Attributes can be attached to a class and will be available through the class descriptor
at runtime.
The body of a class may contain one or more variable, constants, constructors and methods
declarations surrounded by parenthesis as follows:
classBody: '{' (constructor | property | method)* '}' ;
method: functionDecl ;
Constructor are special functions which are invoked to construct an instance of the class.
Methods are functions defined inside classes and follow the same form as module-level functions.
Properties are instance variables which can be read-only or read-write.
Inside the constructors and methods of the class the `super` keyword refers to the superclass
while the `this` keyword refers to the current instance of the class.
#### 1.8.1. Class constructors
A class may specify one or more constructors with the following syntactic form:
constructor: 'constructor' '(' parameterList ')' statement ;
The keyword `constructor` starts the definition of a constructor and is followed by
a list of zero or more parameters surrounded by brackets. The parameter list follows
the same rules as those for normal functions allowing for default values as well as
variadic parameters.

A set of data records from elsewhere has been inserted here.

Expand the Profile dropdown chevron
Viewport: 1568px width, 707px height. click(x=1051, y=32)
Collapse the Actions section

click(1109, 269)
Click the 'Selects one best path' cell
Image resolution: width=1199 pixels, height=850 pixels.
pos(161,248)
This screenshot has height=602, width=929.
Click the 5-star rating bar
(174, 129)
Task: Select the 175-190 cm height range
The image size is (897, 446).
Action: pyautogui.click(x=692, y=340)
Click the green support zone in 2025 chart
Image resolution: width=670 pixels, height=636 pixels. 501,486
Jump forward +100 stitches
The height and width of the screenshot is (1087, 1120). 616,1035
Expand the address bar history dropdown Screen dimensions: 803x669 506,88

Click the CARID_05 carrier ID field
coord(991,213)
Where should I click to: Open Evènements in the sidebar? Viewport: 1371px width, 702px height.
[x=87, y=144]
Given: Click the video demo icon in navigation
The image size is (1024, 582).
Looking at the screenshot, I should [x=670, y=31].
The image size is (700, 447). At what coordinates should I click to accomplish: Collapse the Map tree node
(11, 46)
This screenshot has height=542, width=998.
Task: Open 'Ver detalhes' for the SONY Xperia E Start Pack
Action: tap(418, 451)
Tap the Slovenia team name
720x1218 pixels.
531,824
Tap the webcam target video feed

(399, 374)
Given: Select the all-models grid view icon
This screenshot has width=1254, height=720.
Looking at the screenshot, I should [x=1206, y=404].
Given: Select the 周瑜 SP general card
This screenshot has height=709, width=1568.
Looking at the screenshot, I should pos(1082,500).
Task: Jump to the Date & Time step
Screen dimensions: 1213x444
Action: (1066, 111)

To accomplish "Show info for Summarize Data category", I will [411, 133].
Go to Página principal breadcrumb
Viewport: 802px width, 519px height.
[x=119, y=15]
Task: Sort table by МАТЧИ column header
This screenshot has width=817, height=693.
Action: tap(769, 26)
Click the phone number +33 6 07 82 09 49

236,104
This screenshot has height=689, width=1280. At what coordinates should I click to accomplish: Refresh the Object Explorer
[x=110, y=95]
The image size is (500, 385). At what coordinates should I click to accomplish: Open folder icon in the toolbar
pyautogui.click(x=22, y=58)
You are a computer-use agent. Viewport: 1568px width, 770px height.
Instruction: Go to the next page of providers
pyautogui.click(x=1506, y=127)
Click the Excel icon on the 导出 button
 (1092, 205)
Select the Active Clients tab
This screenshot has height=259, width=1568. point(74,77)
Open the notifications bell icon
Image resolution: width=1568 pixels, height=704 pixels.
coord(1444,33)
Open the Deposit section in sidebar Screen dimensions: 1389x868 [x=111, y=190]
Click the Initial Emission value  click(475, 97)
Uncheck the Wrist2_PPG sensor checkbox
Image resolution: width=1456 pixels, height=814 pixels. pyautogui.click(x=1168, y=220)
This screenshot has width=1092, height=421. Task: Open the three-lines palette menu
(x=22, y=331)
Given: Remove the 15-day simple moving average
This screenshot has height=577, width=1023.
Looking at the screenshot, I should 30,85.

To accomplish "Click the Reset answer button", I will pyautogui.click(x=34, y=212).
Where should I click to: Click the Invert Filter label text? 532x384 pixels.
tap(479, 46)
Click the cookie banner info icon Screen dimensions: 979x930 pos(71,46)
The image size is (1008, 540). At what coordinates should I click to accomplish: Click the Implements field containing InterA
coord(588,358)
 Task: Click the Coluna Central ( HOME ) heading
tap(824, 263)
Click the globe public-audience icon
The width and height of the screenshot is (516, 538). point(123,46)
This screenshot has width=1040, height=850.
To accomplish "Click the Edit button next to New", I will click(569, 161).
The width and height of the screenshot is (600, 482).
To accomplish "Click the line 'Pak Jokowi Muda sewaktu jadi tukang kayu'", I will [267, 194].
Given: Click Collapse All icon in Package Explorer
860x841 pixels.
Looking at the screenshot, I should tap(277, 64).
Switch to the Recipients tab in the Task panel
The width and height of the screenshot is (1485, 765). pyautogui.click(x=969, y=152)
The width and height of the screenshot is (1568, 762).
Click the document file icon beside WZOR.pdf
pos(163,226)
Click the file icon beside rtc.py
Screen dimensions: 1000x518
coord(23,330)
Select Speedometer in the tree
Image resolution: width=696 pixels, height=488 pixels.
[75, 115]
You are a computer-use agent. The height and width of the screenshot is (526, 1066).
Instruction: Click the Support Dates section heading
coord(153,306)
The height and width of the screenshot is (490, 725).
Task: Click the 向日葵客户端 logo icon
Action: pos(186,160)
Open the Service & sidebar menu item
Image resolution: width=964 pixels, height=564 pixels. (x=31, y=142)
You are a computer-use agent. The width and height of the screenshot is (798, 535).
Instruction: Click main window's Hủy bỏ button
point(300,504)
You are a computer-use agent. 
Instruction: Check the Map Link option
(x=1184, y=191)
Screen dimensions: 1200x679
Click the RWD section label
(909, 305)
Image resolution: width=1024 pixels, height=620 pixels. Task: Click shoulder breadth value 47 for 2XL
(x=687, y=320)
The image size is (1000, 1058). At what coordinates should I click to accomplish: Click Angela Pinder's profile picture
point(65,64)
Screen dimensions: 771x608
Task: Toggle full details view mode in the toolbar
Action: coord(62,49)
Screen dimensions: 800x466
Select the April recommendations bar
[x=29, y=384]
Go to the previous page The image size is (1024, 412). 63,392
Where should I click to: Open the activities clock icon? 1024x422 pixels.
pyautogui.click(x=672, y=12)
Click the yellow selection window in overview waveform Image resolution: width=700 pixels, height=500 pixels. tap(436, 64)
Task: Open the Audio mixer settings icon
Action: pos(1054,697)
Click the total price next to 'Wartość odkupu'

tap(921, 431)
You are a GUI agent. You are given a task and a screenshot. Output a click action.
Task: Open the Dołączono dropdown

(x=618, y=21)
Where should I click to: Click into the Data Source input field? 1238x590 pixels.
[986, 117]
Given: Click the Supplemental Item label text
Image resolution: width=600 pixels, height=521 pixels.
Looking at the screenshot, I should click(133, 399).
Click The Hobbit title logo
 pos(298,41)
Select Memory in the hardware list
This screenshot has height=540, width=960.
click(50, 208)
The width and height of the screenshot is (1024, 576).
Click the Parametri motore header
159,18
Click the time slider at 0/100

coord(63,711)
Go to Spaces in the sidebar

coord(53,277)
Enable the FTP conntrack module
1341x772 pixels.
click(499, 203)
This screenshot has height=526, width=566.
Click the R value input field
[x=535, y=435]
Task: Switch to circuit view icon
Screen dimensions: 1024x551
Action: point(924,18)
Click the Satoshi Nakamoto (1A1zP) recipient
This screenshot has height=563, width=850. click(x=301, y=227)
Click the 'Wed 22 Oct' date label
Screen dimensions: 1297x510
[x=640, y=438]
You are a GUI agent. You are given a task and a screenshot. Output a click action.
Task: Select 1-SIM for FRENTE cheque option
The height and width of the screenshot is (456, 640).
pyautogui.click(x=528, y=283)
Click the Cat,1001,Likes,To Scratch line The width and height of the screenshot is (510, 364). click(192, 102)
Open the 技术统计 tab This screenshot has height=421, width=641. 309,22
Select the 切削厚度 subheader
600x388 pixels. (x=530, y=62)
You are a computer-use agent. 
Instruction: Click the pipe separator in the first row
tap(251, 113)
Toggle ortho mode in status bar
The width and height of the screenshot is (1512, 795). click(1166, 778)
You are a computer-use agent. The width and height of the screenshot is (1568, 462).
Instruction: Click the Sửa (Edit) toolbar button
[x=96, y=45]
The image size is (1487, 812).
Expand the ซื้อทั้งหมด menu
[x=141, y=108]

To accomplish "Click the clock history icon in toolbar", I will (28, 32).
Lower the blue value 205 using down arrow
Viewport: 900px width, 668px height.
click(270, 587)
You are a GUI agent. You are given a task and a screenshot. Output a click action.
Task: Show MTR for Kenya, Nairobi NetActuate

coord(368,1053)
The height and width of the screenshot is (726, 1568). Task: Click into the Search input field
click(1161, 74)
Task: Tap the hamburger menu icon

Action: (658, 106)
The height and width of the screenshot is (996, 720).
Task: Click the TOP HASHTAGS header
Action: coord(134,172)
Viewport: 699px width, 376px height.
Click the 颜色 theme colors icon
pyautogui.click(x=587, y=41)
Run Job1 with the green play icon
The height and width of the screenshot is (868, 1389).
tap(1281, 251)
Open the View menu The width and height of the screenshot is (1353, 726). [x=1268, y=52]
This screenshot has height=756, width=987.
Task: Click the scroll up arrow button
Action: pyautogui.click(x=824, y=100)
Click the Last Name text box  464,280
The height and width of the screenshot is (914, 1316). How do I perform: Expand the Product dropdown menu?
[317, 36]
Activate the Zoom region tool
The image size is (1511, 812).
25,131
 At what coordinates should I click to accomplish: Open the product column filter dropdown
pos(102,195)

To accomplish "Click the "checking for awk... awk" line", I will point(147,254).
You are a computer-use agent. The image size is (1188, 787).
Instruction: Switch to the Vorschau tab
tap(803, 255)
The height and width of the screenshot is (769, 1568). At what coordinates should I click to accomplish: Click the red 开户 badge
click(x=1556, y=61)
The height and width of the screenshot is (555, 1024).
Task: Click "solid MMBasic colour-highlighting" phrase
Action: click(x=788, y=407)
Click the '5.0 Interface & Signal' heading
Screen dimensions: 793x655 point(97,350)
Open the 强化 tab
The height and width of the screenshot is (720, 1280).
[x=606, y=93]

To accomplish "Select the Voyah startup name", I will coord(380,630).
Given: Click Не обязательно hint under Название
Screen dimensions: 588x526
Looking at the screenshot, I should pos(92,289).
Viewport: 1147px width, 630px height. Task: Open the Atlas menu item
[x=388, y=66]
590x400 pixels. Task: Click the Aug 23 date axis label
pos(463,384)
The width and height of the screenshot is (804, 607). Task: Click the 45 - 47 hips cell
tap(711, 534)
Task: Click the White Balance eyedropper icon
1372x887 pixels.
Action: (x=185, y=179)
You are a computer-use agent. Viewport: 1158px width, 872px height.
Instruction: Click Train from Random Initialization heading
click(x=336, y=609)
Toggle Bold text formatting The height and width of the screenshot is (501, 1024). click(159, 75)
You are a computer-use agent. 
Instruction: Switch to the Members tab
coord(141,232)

The constructor declaration is completed with a statement (or
block of statements) for its operation.
A constructor should always invoke a super constructor and it is an error if such a
call is not made in the constructor.
#### 1.8.2. Properties
Class properties are similar to module properties in both syntax and semantics with
property state stored in the class instance instead of the module object.
#### 1.8.3. Methods
Methods are simply functions defined inside a class and in which statements have access
to the current instance through the `this` reference and to the superclass through the
`super` reference.
### 1.9. Expressions
An expression is a syntactic unit (such as a literal or identifier) which produces a value
or any valid combinations of smaller expressions producing a value. Expressions have the following
syntactic form:
expression
: '(' expression ')' #ExpressionGrouping
| 'this' #ThisReference
| 'super' #SuperReference
| 'value' #ValueReference // The value assigned to a setter
| 'error' #ErrorReference // The error caught in a catch block
| literal #LiteralExpression
| Identifier #VariableReference
| expression '.' Identifier #MemberReference
| expression '(' expressionList? ')' #FunctionInvocation
| 'new' qualifiedIdentifier '(' expressionList? ')' #ConstructorInvocation
| '[' expressionList? ']' #ArrayConstruction
| lambda #LambdaExpression
| expression '[' expression ']' #ArrayIndexing
| expression 'instanceof' qualifiedIdentifier #TypeCheck
// arithmetic in order of precedence
| ('+' | '-' | '~'| '!') expression #Negation
| expression '**' expression #Exponentiation
| expression ('*' | '/' | '%') expression #Multiplication
| expression ('+' | '-') expression #Addition
| expression ('<<' | '>>') #Shift
| expression ('<' | '>' | '<=' | '>=') expression #Relational
| expression ('==' | '!=') expression #Equality
| expression '&' expression #BitwiseAnd
| expression '^' expression #BitwiseXor
| expression '|' expression #BitwiseOr
| expression '&&' expression #LogicalAnd
| expression '||' expression #LogicalOr
| expression 'if' expression 'else' expression #Conditional
;
#### 1.9.1. Base expression units
The base expression units are expressions which are not constructed themselves from other
sub-expressions. As such they are units which can be composed together to form larger expressions.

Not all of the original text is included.